This website acknowledges that the following films
were provided courtesy of the Imperial War Museum.
We are deeply grateful and appreciative.
Film Number ADM 510
Title:Operation
Husky – The Invasion of Sicily
Mediterranean Operations of the Royal Navy
Production
Company:Gaumont British News
Cameraman:H. J.Morley
Production Date:7/1943
Author's Note:
To view please click on the images
Film 1:
Opening scenes onboard a Colony Class cruiser as men scan coast
and sky.
Gunnery and Navigation Officers check the ship’s position
for bombardment.
In the distance the monitor HMS Erebusfires a salvo. There are explosions onshore as
enemy aircraft bomb the beach-head.
LCIs (L) lie offshore. There follows a mid-distance sequence off
the port bow of HMS Mauritius
as she fires 4-inch AA.
Then a sequence as a stick of bombs splashes around the transports.
Flak pursues a high level raider.
Film 2:
A sequence from the eyes of AA cruiser HMS Carlisle to a group of Indian Red Cross and freshly dressed
wounded on foc’sle.
Alongside to port is an Insect Class gunboat and to starboard a
LSG. A party of Indians transfers to LCA.
Long distance pan over transports, LCI (L)s
and LSTs in anchorage.
Explosions on shore from an air raid. Bombs explode among the
ships while a little answering flak speckles the sky.

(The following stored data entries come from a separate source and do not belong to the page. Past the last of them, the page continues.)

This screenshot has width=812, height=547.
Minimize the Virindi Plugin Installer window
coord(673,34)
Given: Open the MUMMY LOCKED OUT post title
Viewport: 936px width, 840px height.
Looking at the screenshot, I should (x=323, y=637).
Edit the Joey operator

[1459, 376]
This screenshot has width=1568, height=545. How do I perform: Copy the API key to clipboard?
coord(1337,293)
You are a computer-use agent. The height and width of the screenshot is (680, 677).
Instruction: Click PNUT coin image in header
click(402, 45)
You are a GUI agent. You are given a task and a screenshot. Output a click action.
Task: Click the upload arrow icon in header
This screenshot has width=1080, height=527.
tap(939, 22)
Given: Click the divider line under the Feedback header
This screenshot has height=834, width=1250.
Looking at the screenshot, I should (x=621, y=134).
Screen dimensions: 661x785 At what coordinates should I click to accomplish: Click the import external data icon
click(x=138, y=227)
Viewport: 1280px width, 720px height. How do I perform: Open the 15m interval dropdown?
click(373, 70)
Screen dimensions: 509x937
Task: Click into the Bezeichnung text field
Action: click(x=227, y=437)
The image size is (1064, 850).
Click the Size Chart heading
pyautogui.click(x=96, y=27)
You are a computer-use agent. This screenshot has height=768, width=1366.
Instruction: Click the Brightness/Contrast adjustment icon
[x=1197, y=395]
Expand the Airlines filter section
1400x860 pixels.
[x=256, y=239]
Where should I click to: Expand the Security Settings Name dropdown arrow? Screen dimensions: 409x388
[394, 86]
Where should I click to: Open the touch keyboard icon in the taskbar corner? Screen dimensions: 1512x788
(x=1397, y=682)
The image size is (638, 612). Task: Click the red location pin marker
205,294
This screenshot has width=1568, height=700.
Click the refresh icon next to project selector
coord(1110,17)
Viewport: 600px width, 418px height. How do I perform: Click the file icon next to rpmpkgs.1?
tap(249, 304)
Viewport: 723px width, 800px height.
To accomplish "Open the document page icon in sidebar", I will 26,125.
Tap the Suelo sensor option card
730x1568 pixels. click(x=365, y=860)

Good mid-range sequence of bombs exploding in the water between
the camera-ship HMS Carlisle and
a troop transport. (Edinburgh Castle?)
High above barrage
balloons hang in a sky filled with flak. There follows a view aft from the foremast
of the camera ship steaming at speed. Tracer is fired off at a distant aircraft.
View off the port bow of HMS Taireas. The LCA from HMS Carlisle closes on the hospital ship.
Film 3:
A sequence showing a stricken merchantman.
Flames and smoke are billowing from the foc’sle.
The crew are abandoning ship and a LCT (3) stands by to pick up the boats.
The camera ship approaches the burning vessel and an Insect Class River
Gnboat also draws near, a fire hose already playing
from its foc’sle.
A further sequence of the pall of smoke from the ship and from
patches of oil burning on the sea.
Final sequence past the upper works of a US merchantman to the stricken
vessel now completely ablaze, back broken.
LCT passes left to right.
Film 4:
Commences with a long range pan over the invasion fleet at sea in
low light. There follows a long sequence showing flares at night.
The camera is stopped down so that these appear merely as groups
of white dots.
Film 5:
Early light. A long range shot of LCAs as they head inshore. More
flares. LCT passes diagonally right to left across the anchorage.
Inshore a destroyer lays white smoke.
Film 6:
A long range silhouette of Type III Hunt Class destroyer. Long
range of LSI as landing craft head inshore in misty conditions.
Film 7:
Long range to shore. The sun is higher now and a transport and
Royal Scotsman Class LSI (H)? lie offshore.
Telephoto showing troops moving inland from the beach where LSTs
and smaller craft are unloading.
Long range film of a
ditched aircraft, only the tail-plane is still visible.
Film 8:
Long range film of support forces – Colony Class cruiser, a
Tribal and other destroyers.
Then long range film of a coastal town.
LST and Fairmile B MLs offshore, transports
and landing craft, all in poorly focussed long range silhouette.
A distant cruiser opens fire.
Then a long range shot of LCI (L) passing close to the beacon
submarine followed by a long range shot off the port quarter of two LSTs
lying offshore. In the background is a large three-funnelled transport.